- [Problema da risolvere] Nel testo sul Sicilia Queer filmfest qui sotto si dice che il pubblico del concorso Nuove Visioni "vedrà molte delle sue certezze sgretolarsi". Spiega perché, secondo il testo, questo succederà.

- [Blocco di testo]
___

La limace et l’escargot di Anne Benhaïem apre il concorso di Nuove Visioni della 15esima edizione per il Sicilia Queer filmfest, che dal 25 al 31 maggio 2025, per 7 giorni consecutivi di programmazione, anima il Cinema De Seta e altri spazi dei Cantieri Culturali alla Zisa di Palermo. Ecco la recensione.
Traguardo importante per il Sicilia Queer filmfest che compie 15 anni e che in 7 giorni di programmazione, dal 25 al 31 maggio 2025, presso il Cinema De Seta e altri spazi dei Cantieri Culturali alla Zisa di Palermo, ancora una volta propone al pubblico un cinema che riflette sulla pluralità dei linguaggi visivi e non solo, delle poetiche e degli approcci produttivi o distributivi.
Il programma delle sezioni competitive presenta 7 lungometraggi, tutti in anteprima nazionale, per il concorso di Nuove Visioni: un gruppo di perle preziose provenienti da Francia, Germania, Spagna, USA, Brasile e Taiwan, una costante sfida alle aspettative del pubblico che, messo di fronte all’apparente promessa di alcuni formati classici (il documentario biografico, il film d’archivio, la commedia grottesca, la love story, il programma televisivo, l’horror trash), vedrà molte delle sue certezze sgretolarsi. Qual è il confine tra riconoscibilità e irriconoscibilità? Fra sicurezza di sé e desiderio di perdersi? Se ognuno dei film del concorso internazionale di lungometraggi del Sicilia Queer filmfest 2025 è ascrivibile a un genere o a un formato, ognuna di queste 7 esperienze si diletta a deformare quel genere o formato dall’interno, offrendo prospettive che rivelano anche il lato più scomodo e mostruoso delle nostre illusioni.

___

- [Dati forniti]
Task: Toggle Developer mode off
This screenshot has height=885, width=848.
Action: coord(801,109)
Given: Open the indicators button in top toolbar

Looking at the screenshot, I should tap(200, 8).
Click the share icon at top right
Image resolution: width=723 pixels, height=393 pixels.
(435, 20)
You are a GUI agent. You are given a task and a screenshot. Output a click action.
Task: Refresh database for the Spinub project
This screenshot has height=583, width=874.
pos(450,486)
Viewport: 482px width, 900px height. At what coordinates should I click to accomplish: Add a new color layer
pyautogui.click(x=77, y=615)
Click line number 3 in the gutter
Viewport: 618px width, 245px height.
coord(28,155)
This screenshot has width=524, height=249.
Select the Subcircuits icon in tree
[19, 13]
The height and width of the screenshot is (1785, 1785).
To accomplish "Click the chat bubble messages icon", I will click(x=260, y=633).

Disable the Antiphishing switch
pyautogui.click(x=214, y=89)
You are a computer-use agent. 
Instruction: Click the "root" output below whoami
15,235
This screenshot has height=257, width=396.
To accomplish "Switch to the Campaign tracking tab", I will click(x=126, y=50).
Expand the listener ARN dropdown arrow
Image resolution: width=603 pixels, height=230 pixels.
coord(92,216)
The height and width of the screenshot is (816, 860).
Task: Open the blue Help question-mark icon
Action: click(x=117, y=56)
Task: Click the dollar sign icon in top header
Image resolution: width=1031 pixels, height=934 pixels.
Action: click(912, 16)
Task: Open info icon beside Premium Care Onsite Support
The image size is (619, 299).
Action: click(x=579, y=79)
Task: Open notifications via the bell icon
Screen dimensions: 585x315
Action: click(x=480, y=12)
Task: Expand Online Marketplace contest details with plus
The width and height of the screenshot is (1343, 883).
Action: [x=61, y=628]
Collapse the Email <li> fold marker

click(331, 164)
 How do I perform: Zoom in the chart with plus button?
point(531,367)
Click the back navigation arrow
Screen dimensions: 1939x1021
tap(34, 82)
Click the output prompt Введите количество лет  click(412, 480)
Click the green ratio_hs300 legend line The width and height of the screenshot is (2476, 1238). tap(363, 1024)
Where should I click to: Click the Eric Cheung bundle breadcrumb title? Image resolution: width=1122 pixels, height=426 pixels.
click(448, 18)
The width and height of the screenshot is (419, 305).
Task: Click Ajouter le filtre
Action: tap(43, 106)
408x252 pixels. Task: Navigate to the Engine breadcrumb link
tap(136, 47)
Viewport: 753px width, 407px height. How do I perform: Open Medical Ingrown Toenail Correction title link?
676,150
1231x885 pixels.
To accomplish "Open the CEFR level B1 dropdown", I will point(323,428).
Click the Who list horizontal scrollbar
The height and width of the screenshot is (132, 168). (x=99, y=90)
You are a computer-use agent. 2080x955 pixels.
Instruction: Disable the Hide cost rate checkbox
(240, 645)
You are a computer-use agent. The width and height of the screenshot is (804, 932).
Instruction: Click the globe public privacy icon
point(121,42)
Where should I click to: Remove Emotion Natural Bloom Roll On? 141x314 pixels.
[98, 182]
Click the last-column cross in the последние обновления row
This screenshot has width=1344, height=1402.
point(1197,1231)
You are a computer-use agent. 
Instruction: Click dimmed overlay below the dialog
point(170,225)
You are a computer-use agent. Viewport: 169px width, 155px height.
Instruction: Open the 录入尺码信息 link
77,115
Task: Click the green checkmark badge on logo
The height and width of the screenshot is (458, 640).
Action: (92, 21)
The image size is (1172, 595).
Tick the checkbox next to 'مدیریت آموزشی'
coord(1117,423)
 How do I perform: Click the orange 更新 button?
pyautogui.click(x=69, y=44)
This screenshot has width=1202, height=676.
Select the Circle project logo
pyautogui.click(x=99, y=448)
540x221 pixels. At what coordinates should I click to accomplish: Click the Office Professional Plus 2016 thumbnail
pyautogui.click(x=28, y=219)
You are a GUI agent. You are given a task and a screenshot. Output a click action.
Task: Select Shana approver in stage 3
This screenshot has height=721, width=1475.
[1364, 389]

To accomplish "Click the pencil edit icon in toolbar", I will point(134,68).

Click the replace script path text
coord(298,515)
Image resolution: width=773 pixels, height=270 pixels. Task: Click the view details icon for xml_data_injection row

___

- [Soluzione dell'esercizio] Il pubblico si trova davanti a film che sembrano promettere formati classici, come il documentario biografico, il film d'archivio, la commedia grottesca, la love story, il programma televisivo o l'horror trash. Però ognuno dei 7 film, pur rientrando in un genere o in un formato, si diverte a deformarlo dall'interno. Così offre prospettive che mostrano anche il lato più scomodo e mostruoso delle nostre illusioni.